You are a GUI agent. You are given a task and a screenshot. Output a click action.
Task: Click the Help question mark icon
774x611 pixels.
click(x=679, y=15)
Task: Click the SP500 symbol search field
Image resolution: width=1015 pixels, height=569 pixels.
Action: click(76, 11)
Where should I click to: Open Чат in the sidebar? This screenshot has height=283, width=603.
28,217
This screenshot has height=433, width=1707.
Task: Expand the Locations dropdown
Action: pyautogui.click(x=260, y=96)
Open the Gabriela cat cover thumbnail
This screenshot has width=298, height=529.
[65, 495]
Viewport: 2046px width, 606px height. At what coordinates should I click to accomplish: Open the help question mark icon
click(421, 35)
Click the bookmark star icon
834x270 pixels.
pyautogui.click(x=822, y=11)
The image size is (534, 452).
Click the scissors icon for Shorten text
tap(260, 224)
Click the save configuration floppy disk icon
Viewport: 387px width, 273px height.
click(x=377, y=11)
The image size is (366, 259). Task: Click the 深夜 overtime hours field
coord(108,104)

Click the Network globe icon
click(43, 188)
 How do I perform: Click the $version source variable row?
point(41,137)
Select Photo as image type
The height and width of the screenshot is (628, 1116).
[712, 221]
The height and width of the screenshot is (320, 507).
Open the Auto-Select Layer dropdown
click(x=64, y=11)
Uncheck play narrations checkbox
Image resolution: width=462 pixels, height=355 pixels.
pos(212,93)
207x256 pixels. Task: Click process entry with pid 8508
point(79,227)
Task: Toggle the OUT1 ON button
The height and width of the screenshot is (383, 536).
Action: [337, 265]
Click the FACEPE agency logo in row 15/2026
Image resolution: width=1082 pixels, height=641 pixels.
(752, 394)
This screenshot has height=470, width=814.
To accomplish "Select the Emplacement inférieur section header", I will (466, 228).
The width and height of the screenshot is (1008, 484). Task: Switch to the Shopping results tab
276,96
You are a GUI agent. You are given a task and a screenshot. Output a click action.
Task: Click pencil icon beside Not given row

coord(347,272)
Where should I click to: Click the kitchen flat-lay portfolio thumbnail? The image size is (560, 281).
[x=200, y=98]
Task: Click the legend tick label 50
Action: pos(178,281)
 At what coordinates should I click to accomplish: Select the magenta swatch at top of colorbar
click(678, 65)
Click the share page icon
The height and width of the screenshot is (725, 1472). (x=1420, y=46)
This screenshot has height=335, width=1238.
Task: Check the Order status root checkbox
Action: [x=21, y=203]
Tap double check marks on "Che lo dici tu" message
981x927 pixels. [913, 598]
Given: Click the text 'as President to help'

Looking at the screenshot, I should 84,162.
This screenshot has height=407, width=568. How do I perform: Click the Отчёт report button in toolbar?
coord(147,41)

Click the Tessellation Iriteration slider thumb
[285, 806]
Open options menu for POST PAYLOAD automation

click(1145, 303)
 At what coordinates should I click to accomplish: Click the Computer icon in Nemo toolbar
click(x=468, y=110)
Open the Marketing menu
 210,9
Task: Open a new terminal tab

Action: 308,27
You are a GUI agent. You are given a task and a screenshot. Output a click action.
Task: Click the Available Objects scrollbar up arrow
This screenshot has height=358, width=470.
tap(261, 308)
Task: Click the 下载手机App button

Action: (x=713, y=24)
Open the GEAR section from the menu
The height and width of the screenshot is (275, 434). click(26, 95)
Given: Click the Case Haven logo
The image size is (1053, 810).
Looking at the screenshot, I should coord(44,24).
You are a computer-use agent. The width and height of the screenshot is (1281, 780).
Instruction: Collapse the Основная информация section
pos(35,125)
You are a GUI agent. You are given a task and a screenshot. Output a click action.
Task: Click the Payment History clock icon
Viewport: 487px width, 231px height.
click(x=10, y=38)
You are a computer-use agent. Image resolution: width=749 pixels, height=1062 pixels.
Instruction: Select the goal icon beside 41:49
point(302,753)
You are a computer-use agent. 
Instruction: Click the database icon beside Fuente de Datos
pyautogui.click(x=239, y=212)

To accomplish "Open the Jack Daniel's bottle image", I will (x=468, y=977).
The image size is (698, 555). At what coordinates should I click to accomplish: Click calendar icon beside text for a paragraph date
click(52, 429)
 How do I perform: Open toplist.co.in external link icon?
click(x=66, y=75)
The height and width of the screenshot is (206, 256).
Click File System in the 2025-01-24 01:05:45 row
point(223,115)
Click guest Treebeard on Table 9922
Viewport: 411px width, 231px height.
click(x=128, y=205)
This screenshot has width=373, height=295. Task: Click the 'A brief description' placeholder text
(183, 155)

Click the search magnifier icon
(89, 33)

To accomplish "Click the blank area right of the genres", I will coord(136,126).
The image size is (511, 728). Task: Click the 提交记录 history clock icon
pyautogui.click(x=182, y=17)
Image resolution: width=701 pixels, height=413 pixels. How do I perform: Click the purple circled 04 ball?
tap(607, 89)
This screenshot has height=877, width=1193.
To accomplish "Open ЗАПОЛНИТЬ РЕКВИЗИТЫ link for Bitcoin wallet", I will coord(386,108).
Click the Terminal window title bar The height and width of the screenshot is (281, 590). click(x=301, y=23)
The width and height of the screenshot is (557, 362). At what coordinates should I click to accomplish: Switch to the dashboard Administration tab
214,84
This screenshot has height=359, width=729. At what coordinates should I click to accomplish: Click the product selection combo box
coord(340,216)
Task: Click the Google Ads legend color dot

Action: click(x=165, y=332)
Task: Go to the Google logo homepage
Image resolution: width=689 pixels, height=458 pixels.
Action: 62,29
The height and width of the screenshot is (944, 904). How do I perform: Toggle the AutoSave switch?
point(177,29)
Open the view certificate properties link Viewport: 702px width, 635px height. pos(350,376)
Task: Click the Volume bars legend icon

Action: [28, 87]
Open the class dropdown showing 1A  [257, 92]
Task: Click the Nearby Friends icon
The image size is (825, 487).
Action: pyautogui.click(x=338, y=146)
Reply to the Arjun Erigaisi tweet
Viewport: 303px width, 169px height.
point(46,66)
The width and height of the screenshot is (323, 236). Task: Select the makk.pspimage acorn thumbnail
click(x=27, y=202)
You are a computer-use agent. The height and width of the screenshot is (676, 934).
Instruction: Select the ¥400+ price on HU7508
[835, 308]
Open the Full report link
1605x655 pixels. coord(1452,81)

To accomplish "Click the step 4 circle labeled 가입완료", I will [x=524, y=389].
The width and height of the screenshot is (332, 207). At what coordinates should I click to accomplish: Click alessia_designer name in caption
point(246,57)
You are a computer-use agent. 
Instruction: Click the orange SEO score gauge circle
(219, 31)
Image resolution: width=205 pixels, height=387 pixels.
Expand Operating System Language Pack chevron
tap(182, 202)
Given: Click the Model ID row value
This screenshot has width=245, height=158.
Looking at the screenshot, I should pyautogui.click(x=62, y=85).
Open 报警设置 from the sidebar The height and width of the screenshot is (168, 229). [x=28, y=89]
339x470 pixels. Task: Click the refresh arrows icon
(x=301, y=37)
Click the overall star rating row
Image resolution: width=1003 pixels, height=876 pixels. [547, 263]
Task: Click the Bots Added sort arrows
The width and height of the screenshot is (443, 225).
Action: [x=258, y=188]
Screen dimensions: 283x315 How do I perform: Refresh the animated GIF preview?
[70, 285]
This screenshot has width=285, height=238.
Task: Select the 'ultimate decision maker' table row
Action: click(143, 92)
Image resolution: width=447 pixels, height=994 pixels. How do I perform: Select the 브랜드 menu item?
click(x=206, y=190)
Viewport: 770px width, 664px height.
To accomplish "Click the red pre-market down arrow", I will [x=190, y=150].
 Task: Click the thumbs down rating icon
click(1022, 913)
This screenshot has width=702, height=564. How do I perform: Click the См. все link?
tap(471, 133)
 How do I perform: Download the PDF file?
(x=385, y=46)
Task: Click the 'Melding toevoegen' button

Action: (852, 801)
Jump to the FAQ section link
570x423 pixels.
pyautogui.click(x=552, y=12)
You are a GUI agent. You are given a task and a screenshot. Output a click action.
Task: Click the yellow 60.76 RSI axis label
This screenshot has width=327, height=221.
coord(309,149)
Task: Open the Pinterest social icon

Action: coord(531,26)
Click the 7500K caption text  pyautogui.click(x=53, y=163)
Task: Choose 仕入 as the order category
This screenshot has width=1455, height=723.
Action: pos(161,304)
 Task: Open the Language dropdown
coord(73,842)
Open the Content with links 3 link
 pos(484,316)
· · ·
Exactly the lines from the one containing "Task: Open the Language dropdown" through the end of the records should be reproduced, and no others.

# PROBLEM SOLUTION
 Task: Open the Language dropdown
coord(73,842)
Open the Content with links 3 link
 pos(484,316)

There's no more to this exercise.